ANGLICISED NIV2011 https://www.logos.com/product/33548/the-holy-bible-new-international-version-anglicised We need to push this into production. If this lacks the morphological tagging, it isn't something I could use.
The '84 anglicised version does not include morph tagging. I would be (pleasantly) surprised if the '2011 one does
I didn't know you were in the UK M.J.?
Blessings Kevin
I'm not - I'm in Seattle, an hour south of Logos headquarters.
I didn't know you were in the UK M.J.? I'm not - I'm in Seattle, an hour south of Logos headquarters.
I think Kevin was trying to reconcile that with your comment about "spelling-challenged friends" being the "other side of the pond"[:)]
An almost undetectable level of wry humour - please forgive me - but we do spell correctly - it is "english" after all!

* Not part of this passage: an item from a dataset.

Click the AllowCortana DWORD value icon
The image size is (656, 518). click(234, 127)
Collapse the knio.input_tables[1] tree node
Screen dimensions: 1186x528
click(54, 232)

Still not being too serious!
Then there's 'Benjamin' for which the text assures Saul of Tarsus could not have had any mitochondrial DNA from Benjamin, much less Abraham.

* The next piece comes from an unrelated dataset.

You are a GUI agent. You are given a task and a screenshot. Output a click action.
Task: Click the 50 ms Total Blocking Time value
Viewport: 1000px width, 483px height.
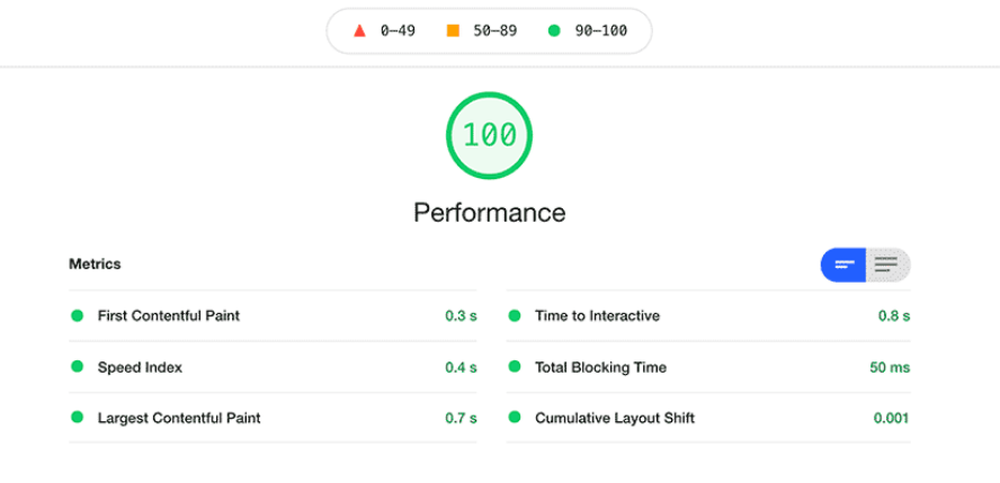tap(889, 367)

No one has any mitochondrial DNA from Abraham (or Benjamin, for that matter), since mitochondrial DNA is only inherited from the mother.[;)]
Very good on the uptake! And absolutely correct.
All those Benjamin women ended one of the 12 tribes' m-DNA (presuming the text, and indeed 12 tribes' worth of m-DNA since jewish men spent quite a bit of time outside the correct m-DNA world).
And so Paul's curious discussion of Sarah, whom he seemed to have liked, was interesting relative to his tribe, which got cut off on the female side. Of course the problem gets even more complicated presuming one married what appeared to be a Benjamite woman.
Clearly my mind was elsewhere - I do appreciate your humor.
There were a number of us who ordered the pre pub when it was labeled available only in NORTH AMERICA, I am not sure if Logos is able to honour those, but that is how I got the Catholic Catechism, grandfathered in as a mistaken sale. Since Logos only has USA distribution rights.
-dan
I don't like the NIV, I didn't grab the 2011 NIV (A-E)when it was offered for free a year ago.Instead I suggest the Revised Standard Version Anglicized.
The very first Logos resource I had was the NIV Anglicised – back in 1993 with Logos 1.6. Thanks to Logos' policy of keeping resources available, I still have it and still access it from time to time. I have had a bid in on its successor since it was offered on Prepub last year, even though don't like the translation much. I want to have it for comparison purposes and to use it where I feel that it provides an insightful rendering of the original languages.
I would very much like to get it into production soon. But I see that it still has a long way to go! [:(]
Every blessing
Alan
Will the E-Reader version have an accent?
As long as it is a Scots accent, I don't mind.